I have not chosen the word resolution thinking of the commitment people make to themselves at the beginning of each new year as a way to begin my activities in this forum. But rather the word's application to photography both digital and analog. I do so because it has come to my attention"resolution" in the digital realm is so very often misunderstood by photographers because the use of the word applied to the traditional film photographic process is not the same reality the word resolution refers to digitally.
Resolution as a term applied to the analog photographic process refers to how finely optics and film can resolve information recorded by the process.
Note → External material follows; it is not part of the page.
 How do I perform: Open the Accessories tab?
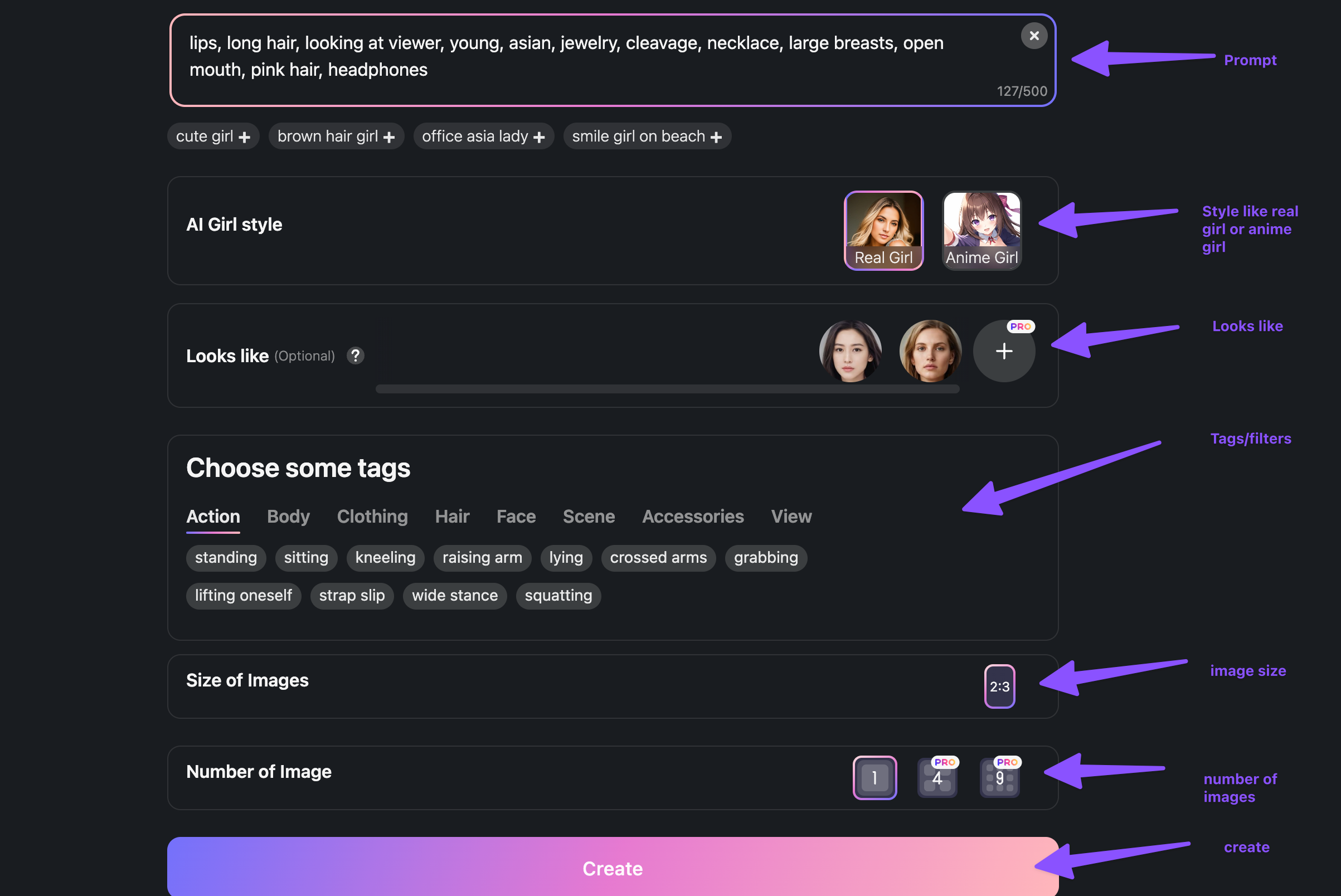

Generally this attribute is referred to as sharpness, and is sometimes qualified by terms like acutance and definition of the visual information that can be recorded by a lens and film.
However, a digital image is not a physical thing but just recorded numeric information that describes pixels, discrete pieces of information that is a matrix that reproduces an image made up of many, many of these individual discrete pixels. Resolution in digital specifications refers to the number of pixels which make up the matrix of pixels that is a digital photograph. In other words rather than describing a qualitative attribute of a photograph it defines the size of the image, like 2000x3000 pixels or 6 megapixels referring to the total area size.
So digital resolution, in megapixels, is really more synomous with film format size functionally. And although, like a larger film format that can record more gross information and thereby create a "sharper" image if all things are equal, a higher megapixel count will also record more information and reproduce a "sharper" image; but in both cases this is a derivative similarity, and that's where the sameness of meaning between analog and digital 'resolution' ends.
So I would suggest that you don't automatically assume the term resolution means the same in digital photography as it does in the world of film photography.